(DOCUMENT TEXT):

☆ ☆ ☆

This synchronization behaviour is enabled by default to ensure correctness by default. This is explained / documented in this section of the CUDA Array Interface specification. The behaviour of Numba is intended to ensure that it meets the requirements laid out by the specification for general correctness when sharing arrays between libraries that operate asynchronously.

Hi @gmarkall, really appreciate the quick reply! For the two optimization strategies you suggest, I setnumba.config.CUDA_ARRAY_INTERFACE_SYNC = False and do the profiling with or without a configured kernel.

The performance changed from 219ms (no configured kernel, with sync=True) to 158ms (no configured kernel with sync=False) and 147ms (configured kernel with sync=True).
It seems that the sync behavior has a big influence. However, I found the kernel gap disappears for the launching of the first serval loops and then appears again.

, while the gap shrinks from 250us to 150us, which is still comparable to the kernel execution time. The change of gap time is really strange for me. And there is no other Cuda API calling between the gap.

Here I give the code of the target kernel:

#!/usr/bin/env python
# -*- encoding: utf-8 -*-
"""
file : repro.py
created time : 2022/06/27
author : Zhenyu Wei
version : 1.0
contact : zhenyuwei99@gmail.com
copyright : (C)Copyright 2021-2021, Zhenyu Wei and Southeast University
"""

import numpy as np
import cupy as cp
import numba as nb
import numba.cuda as cuda
from cupy.cuda.nvtx import RangePush, RangePop

GRID_POINTS_PER_BLOCK = 8  # 8*8*8 grids point will be solved in one block
TOTAL_POINTS_PER_BLOCK = GRID_POINTS_PER_BLOCK + 2  # 10*10*10 neighbors are needed
nb.config.CUDA_ARRAY_INTERFACE_SYNC = False


@cuda.jit(
    nb.void(
        nb.float32[:, :, ::1],  # relative_permittivity_map
        nb.float32[:, :, ::1],  # coulombic_electric_potential_map
        nb.float32[::1],  # cavity_relative_permittivity
        nb.int32[::1],  # inner_grid_size
        nb.float32[:, :, ::1],  # reaction_field_electric_potential_map
    )
)
def solve_equation(
    relative_permittivity_map,
    coulombic_electric_potential_map,
    cavity_relative_permittivity,
    inner_grid_size,
    reaction_field_electric_potential_map,
):
    # Local index
    local_thread_index = cuda.local.array((3), nb.int32)

☆ ☆ ☆

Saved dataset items

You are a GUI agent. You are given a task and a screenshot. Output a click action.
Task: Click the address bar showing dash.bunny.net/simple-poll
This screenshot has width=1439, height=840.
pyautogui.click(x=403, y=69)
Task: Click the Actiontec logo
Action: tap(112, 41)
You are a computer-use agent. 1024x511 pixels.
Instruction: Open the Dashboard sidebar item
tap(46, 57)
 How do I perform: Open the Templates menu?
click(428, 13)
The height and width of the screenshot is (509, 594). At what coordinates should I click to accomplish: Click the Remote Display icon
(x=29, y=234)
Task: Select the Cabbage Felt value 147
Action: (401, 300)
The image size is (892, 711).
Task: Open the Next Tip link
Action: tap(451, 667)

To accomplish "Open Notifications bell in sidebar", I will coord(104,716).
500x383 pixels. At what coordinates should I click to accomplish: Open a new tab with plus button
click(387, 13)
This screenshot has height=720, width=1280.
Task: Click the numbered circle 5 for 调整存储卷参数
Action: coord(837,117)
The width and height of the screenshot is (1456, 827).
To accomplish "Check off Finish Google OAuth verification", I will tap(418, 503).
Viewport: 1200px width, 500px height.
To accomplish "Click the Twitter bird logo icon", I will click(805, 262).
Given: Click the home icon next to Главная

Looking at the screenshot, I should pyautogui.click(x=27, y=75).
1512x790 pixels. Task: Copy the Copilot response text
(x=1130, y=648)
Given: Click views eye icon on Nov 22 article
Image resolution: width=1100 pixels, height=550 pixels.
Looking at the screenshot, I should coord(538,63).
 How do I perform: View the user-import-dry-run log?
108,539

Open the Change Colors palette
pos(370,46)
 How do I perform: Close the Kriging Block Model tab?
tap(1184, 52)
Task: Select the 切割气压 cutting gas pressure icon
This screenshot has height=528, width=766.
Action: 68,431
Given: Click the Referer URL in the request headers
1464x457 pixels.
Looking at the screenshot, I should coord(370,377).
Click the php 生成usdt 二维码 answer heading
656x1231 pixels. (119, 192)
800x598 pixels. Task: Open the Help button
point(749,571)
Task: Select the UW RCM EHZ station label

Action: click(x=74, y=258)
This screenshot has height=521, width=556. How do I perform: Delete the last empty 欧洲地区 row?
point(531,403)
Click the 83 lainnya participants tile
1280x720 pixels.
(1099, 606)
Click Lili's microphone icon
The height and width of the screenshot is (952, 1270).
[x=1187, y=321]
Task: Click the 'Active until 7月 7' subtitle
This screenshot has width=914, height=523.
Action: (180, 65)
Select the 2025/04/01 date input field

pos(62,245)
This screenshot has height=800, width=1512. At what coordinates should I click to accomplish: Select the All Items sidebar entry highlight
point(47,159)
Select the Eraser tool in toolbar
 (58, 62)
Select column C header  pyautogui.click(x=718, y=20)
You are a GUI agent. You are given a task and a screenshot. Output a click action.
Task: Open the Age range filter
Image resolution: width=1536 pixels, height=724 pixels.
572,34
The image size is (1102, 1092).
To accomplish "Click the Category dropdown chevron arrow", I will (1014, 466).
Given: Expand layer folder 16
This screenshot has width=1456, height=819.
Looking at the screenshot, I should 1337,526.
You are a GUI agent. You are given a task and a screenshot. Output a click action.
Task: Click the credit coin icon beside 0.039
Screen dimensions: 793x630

☆ ☆ ☆

(SET EXERCISE):
Continue the forum thread about Numba's CUDA array synchronization from the point where it stops. These entries were taken from a separate source.

(THE REPLY):
    local_thread_index[0] = cuda.threadIdx.x
    local_thread_index[1] = cuda.threadIdx.y
    local_thread_index[2] = cuda.threadIdx.z
    # Global index
    global_thread_index = cuda.local.array((3), nb.int32)
    global_thread_index[0] = local_thread_index[0] + cuda.blockIdx.x * cuda.blockDim.x
    global_thread_index[1] = local_thread_index[1] + cuda.blockIdx.y * cuda.blockDim.y
    global_thread_index[2] = local_thread_index[2] + cuda.blockIdx.z * cuda.blockDim.z
    # Grid size
    grid_size = cuda.local.array((3), nb.int32)
    for i in range(3):
        grid_size[i] = inner_grid_size[i]
        if global_thread_index[i] >= grid_size[i]:
            return
    # Neighbor array index
    local_array_index = cuda.local.array((3), nb.int32)
    for i in range(3):
        local_array_index[i] = local_thread_index[i] + nb.int32(1)
    # Shared array
    shared_relative_permittivity_map = cuda.shared.array(
        (TOTAL_POINTS_PER_BLOCK, TOTAL_POINTS_PER_BLOCK, TOTAL_POINTS_PER_BLOCK),
        nb.float32,
    )
    shared_coulombic_electric_potential_map = cuda.shared.array(
        (TOTAL_POINTS_PER_BLOCK, TOTAL_POINTS_PER_BLOCK, TOTAL_POINTS_PER_BLOCK),
        nb.float32,
    )
    shared_reaction_field_electric_potential_map = cuda.shared.array(
        (TOTAL_POINTS_PER_BLOCK, TOTAL_POINTS_PER_BLOCK, TOTAL_POINTS_PER_BLOCK),
        nb.float32,
    )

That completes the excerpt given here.